TOKYO (Reuters) – An earthquake with a preliminary magnitude of 7.3 hit northern Japan on Tuesday, the Japan Meteorological Agency said, generating a tsunami that hit the nation’s northern Pacific coast.
The earthquake, which was felt in Tokyo, was centred off the coast of Fukushima prefecture at a depth of about 10 km (6 miles) and struck at 5:59 a.m. (2059 GMT) the agency said.
A 60 cm (2 foot) tsunami had been observed at Fukushima’s Onahama Port and a 90 cm (3 foot) tsunami at Soma soon after, public broadcaster NHK said. The region is the same that was devastated by a tsunami following a massive earthquake in 2011.
A tsunami warning of up to 3 metres (10 feet) has been issued.
One woman suffered cuts to her head from falling dishes, Kyodo news agency reported, citing fire department officials.
Tokyo Electric Power Co , known as Tepco, said on its website that no damage from the quake has been confirmed at any of its power plants, although there have been blackouts in some areas. Tepco’s Fukushima Daiichi nuclear plant caused Japan’s worst nuclear disaster when it was knocked out by the 2011 tsunami.
Tohoku Electric Power Co said there was no damage to its Onagawa nuclear plant, while the Kyodo news agency reported there was no irregularities at the Tokai Daini nuclear plant in Ibaraki Prefecture.
Television footage showed ships moving out to sea from Fukushima harbours as tsunami warning signals wailed.
Earthquakes are common in Japan, one of the world’s most seismically active areas. Japan accounts for about 20 percent of the world’s earthquakes of magnitude 6 or greater.
The March 11, 2011, quake was magnitude 9, the strongest quake in Japan on record. The massive tsunami it triggered caused world’s worst nuclear crisis since Chernobyl a quarter of a century earlier.
An Iwaki city fire dept official said there was smoke or fire at Kureha’s research centre in a petrochemical complex in Iwaki city at 6:17 a.m., but it was extinguished at 6:40 a.m. Other details were not clear, he said, adding that no other major damage in the city has been reported at the moment.
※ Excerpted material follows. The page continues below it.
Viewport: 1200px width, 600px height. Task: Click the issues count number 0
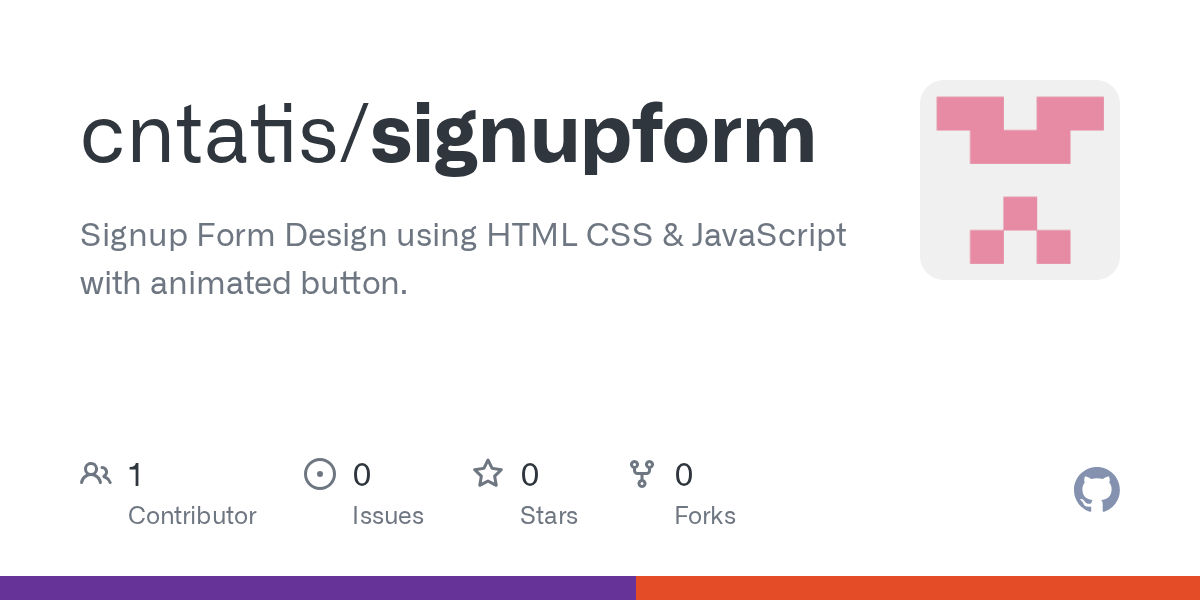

One hotel in Ofunato, badly hit by the 2011 quake, told guests to stay in the facility, which is on high ground.
The U.S. Geological Survey initially put Tuesday’s quake at a magnitude of 7.3 but down graded it to 6.9.
All nuclear plants on the coast threatened by the tsunami are shutdown in the wake of the Fukushima disaster. Only two reactors are operating in Japan, both in the southwest of the country. Even when in shutdown nuclear plants need cooling systems operating to keep spent fuel cool.